The intrinsic piezoelectricity of monoclinic Pb(Zr1−xTix)O3

Abstract

The phase diagram of Pb(Zr_1−xTi_x)O₃ (PZT) is quite clear; however, the existence and intrinsic piezoelectricity of low-symmetry structures near the MPB (morphotropic phase boundary) remain subjects of considerable uncertainty. The impact of the MPB on the piezoelectric properties of PZT was investigated via first principles study. Different PZT structures were established by virtual crystal approximation (VCA). The density functional theory (DFT) with plane-wave basis set method was utilized to calculate the energy, elastic, and piezoelectric properties. The presence of the monoclinic phase in MPB was confirmed near x ∼ 0.53. This phase exhibited distinct piezoelectric properties.
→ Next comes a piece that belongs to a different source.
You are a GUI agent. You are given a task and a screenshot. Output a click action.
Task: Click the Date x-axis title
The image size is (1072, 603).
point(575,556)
Although the coefficients d₃₃ and d₁₅ were lower, the maximum value of d₃₁ reached −198.33 pm V⁻¹. By exhaustively exploring all possible structures at the MPB, we demonstrate that the intrinsic piezoelectricity of monoclinic structures is not the main contributor to the MPB effect. Further study shows that this is related to the hybridization between the O2p orbital and the d orbital of the central atom. Finally, analysis of the energy barrier along the polarization rotation paths implies a flattening of free energy in the monoclinic phase, suggesting a high intrinsic piezoelectric coefficient. The intrinsic piezoelectric properties of the monoclinic phase may bring new ideas to the study of the MPB effect.